The New York Times defended the Texas branches of Planned Parenthood, the nation's largest abortion provider, on the front page Thursday: "Women in Texas Losing Options For Health Care" was reported by Pam Belluck and Emily Ramshaw, a reporter for the Texas Tribune, which produces a twice-weekly local section for the Texas edition of the Times.

Ramshaw was last covered in Times Watch in January, lamenting the "bureaucratic nightmare" instigated by a pro-life law. (When was the last time the Times complained about overregulation?)

On Thursday the Times jumped on a personal anecdote of a poor mother having a hard time because of anti-choice Republicans in the Texas state house, while underselling the Planned Parenthood-abortion connection.

Leticia Parra, a mother of five scraping by on income from her husband’s sporadic construction jobs, relied on the Planned Parenthood clinic in San Carlos, an impoverished town in South Texas, for breast cancer screenings, free birth control pills and pap smears for cervical cancer.

But the clinic closed in October, along with more than a dozen others in the state, after financing for women’s health was slashed by two-thirds by the Republican-controlled Legislature.

The cuts, which left many low-income women with inconvenient or costly options, grew out of the effort to eliminate state support for Planned Parenthood. Although the cuts also forced clinics that were not affiliated with the agency to close -- and none of them, even the ones run by Planned Parenthood, performed abortions -- supporters of the cutbacks said they were motivated by the fight against abortion.

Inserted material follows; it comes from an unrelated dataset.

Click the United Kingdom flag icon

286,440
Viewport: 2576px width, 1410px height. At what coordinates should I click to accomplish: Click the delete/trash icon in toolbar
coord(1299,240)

Now, the same sentiment is likely to lead to a shutdown next week of another significant source of reproductive health care: the Medicaid Women’s Health Program, which serves 130,000 women with grants to many clinics, including those run by Planned Parenthood. Gov. Rick Perry and Republican lawmakers have said they would forgo the $35 million in federal money that finances the women’s health program in order to keep Planned Parenthood from getting any of it.

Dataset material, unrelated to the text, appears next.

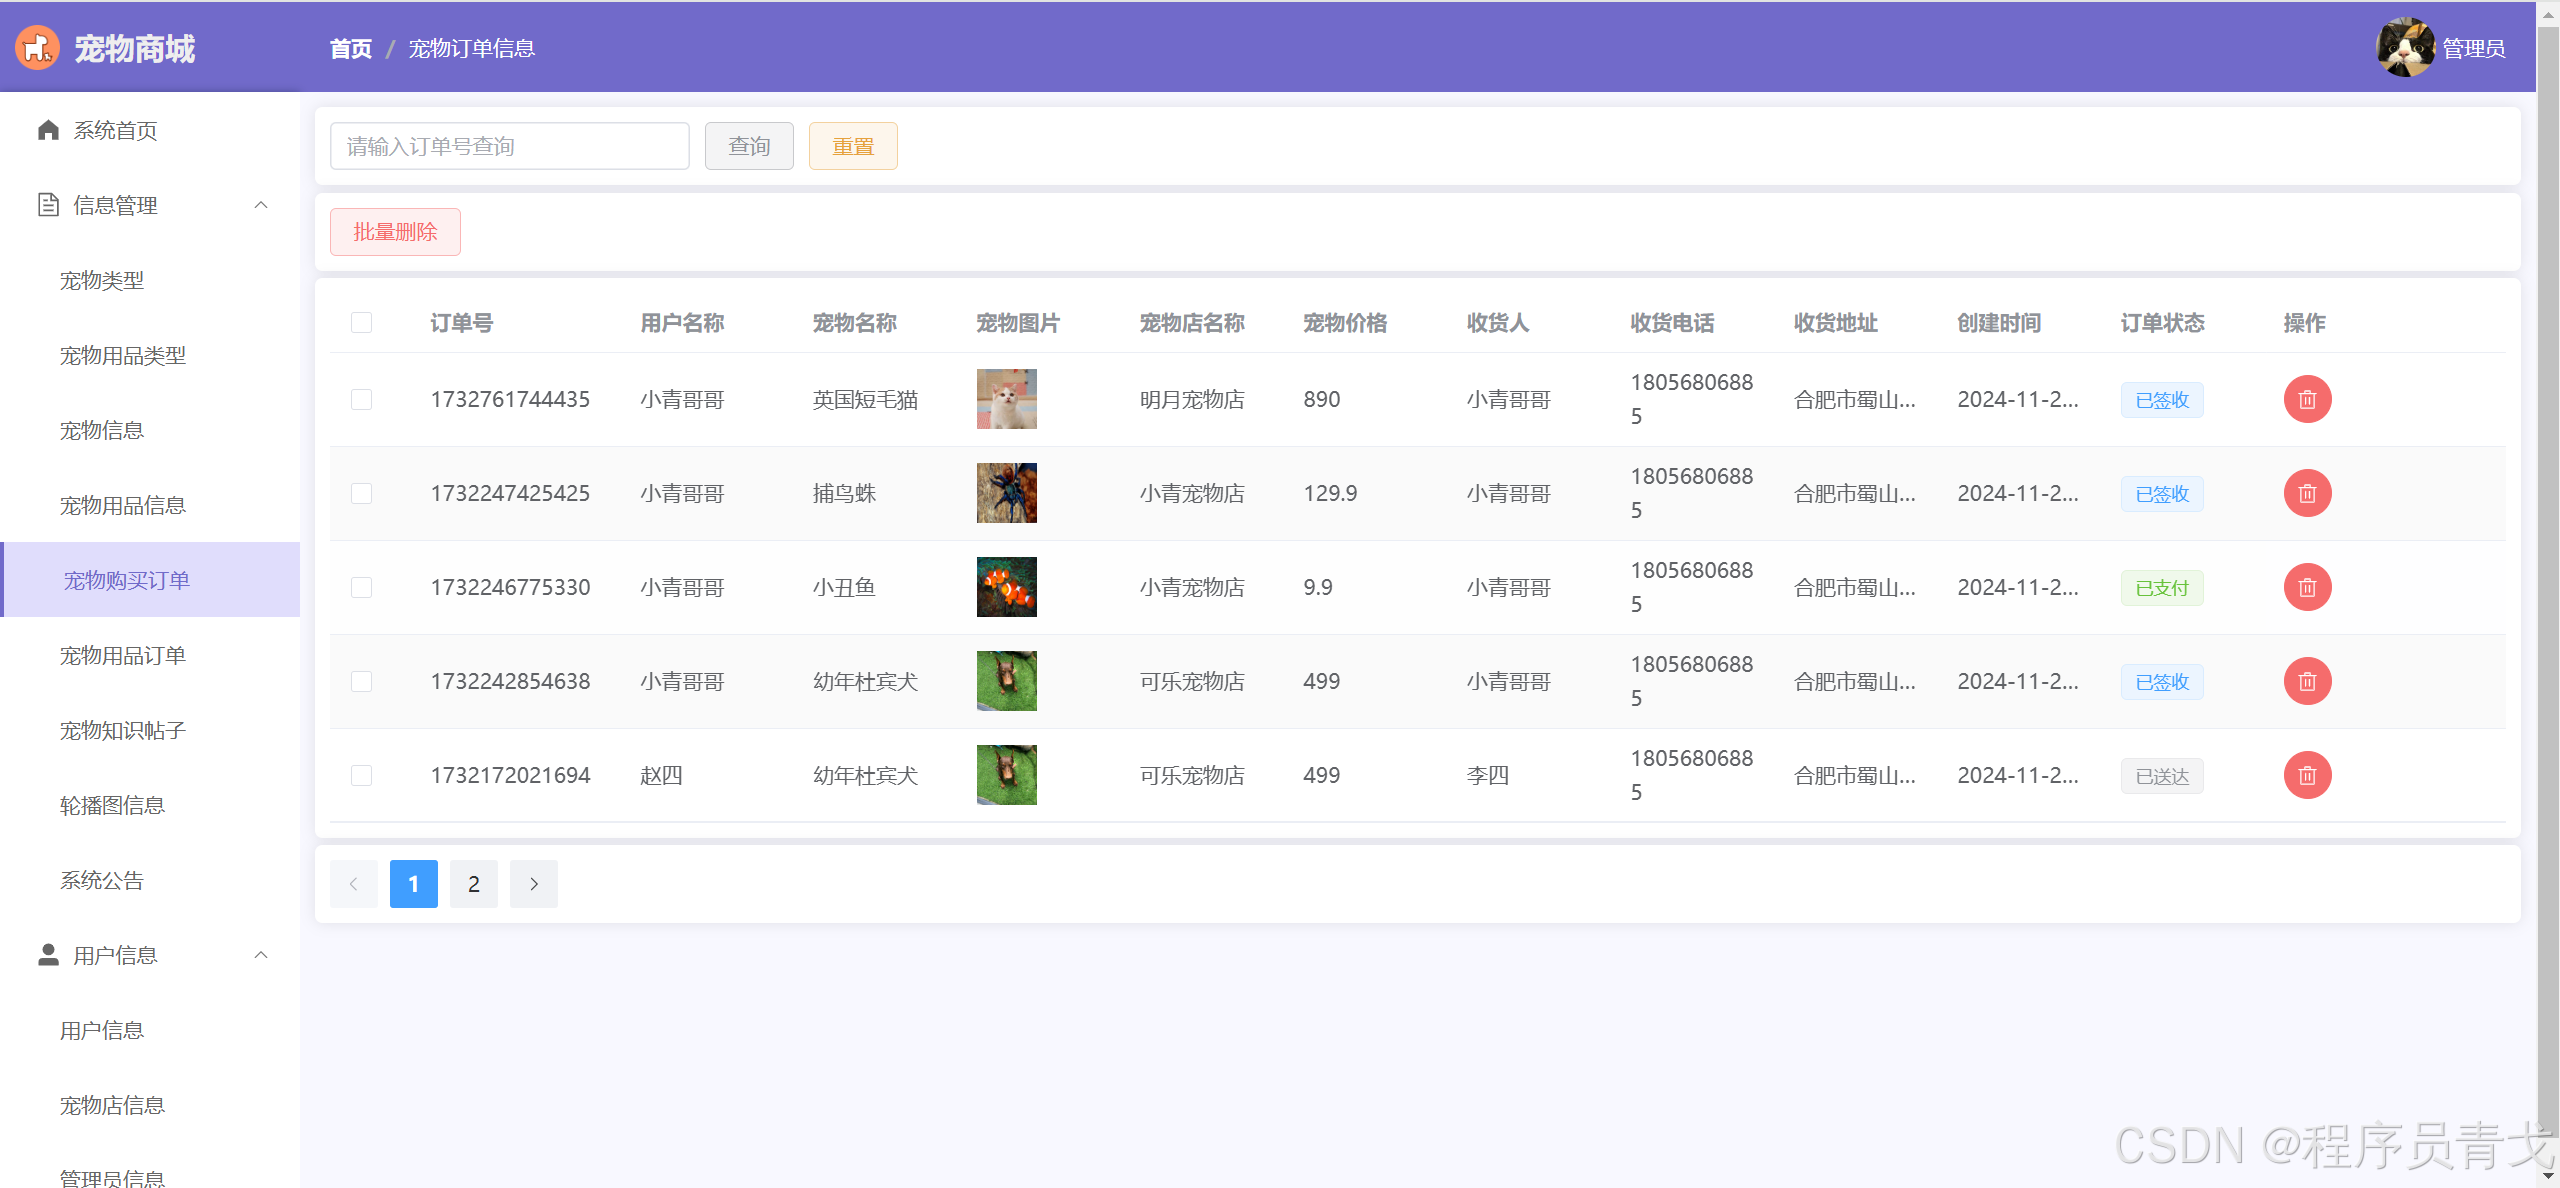Check the box for order 1732761744435
The width and height of the screenshot is (2560, 1188).
tap(361, 400)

The text box employed this loaded language to portray Texas as cutting off its nose to spite its face: "A state that's willing to give up $35 million to keep it from Planned Parenthood."

A 2009 Congressional Research Service report cited federal estimates that Title X helps prevent nearly a million unintended pregnancies annually. Reproductive health experts say that saves money, that every dollar spent on family planning saves about $4 in maternity and infant care.

Some experts also say the financing helps prevent about 400,000 abortions annually. Opponents of Title X and government financing of family planning say these effects are exaggerated.

“Eliminating Title X would not outlaw contraception,” said a spokesman for Ron Paul.  “People would simply have to pay for contraceptives with their own money or money donated by private sources.”

The Times concluded with another poor woman with a lot of children:

Many San Carlos patients struggle to reach Edinburg from their homes in impoverished neighborhoods called colonias. Maria Romero, a housecleaner with four children, who had a lump in her breast discovered at the San Carlos clinic, has no way to get there.